The march exhausted me. I remember screaming at the top of my lungs the whole time. But I also had fun at the same time. I was embraced by a wave of acceptance by those around me and a sense of warmth that finally, I was finally part of something. Going on a stretch, I was even “fighting” for the people who were like me, who WERE me, and who I loved but remain voiceless. I was fighting in that aspect.
At the end of the day, I posted a picture of myself with the rainbow flag on Instagram, captioned: “Pride virgin no more! Haha here’s a post-Pride march picture with a very tired (but very cute!!!!) pug! Yes, I’m well aware that I look extremely haggard but I had such an amazing time and met a few new (fantabulous) friends throughout the day. Happy pride, everybody! #fightforlove #lovewins #lovealwayswins”
Ninety-five people liked that picture; those who I now see as my friends who didn’t judge me for being in an LGBT event. That in itself felt like support because these 95 people were my friends in real life.
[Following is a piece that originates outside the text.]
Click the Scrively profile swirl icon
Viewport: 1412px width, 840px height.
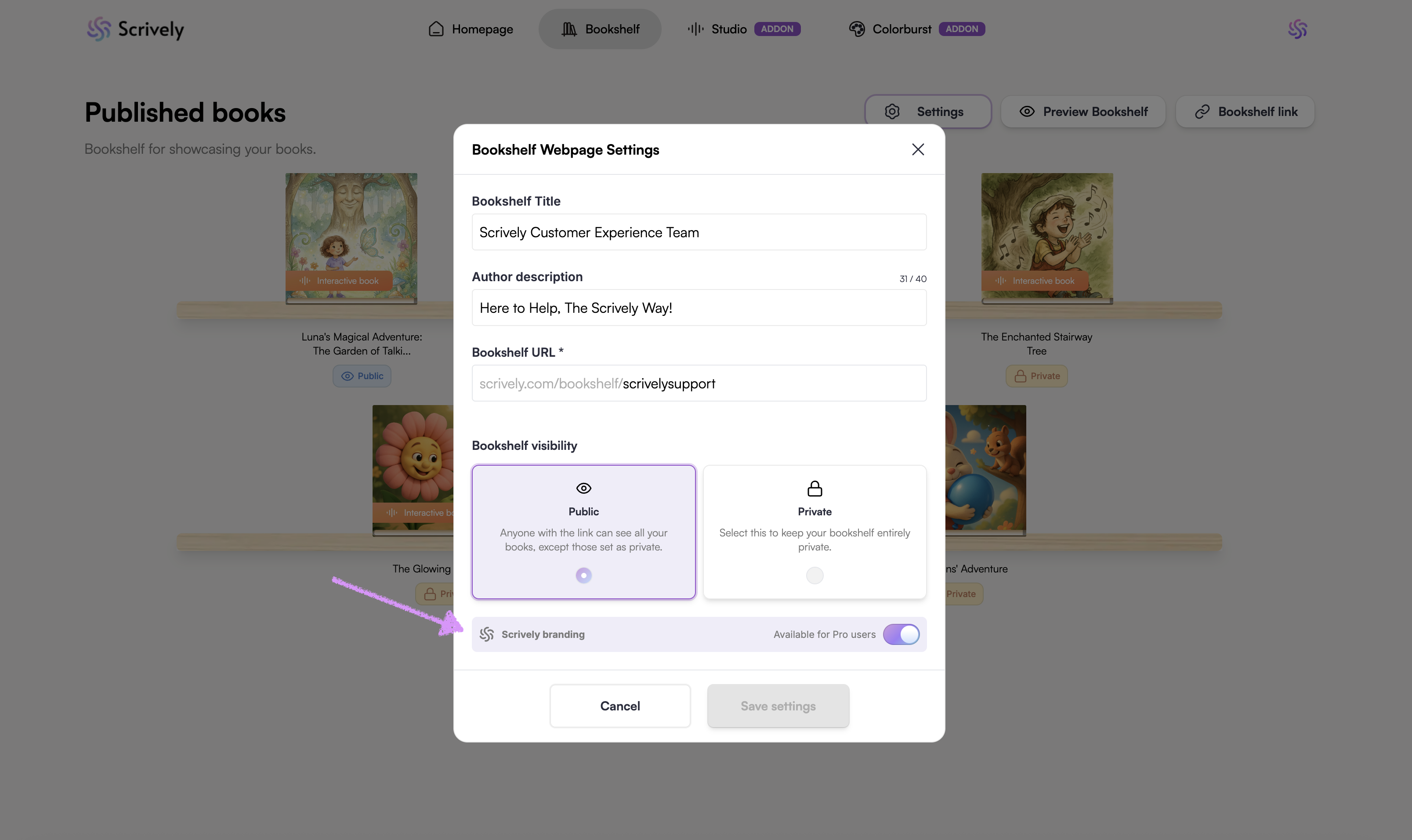pyautogui.click(x=1297, y=29)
My mother was one of those people.
And so my first Pride went a little like this.
I will never forget that year, that moment. And the love I felt that day.
Because some people still think that the Pride March is merely members of the LGBT community causing traffic and creating noises. I realized that we’re doing this for something greater. To be heard. To be recognized. To be free. And we’re all doing it at the same time, at the same day because can all be #HereTogether.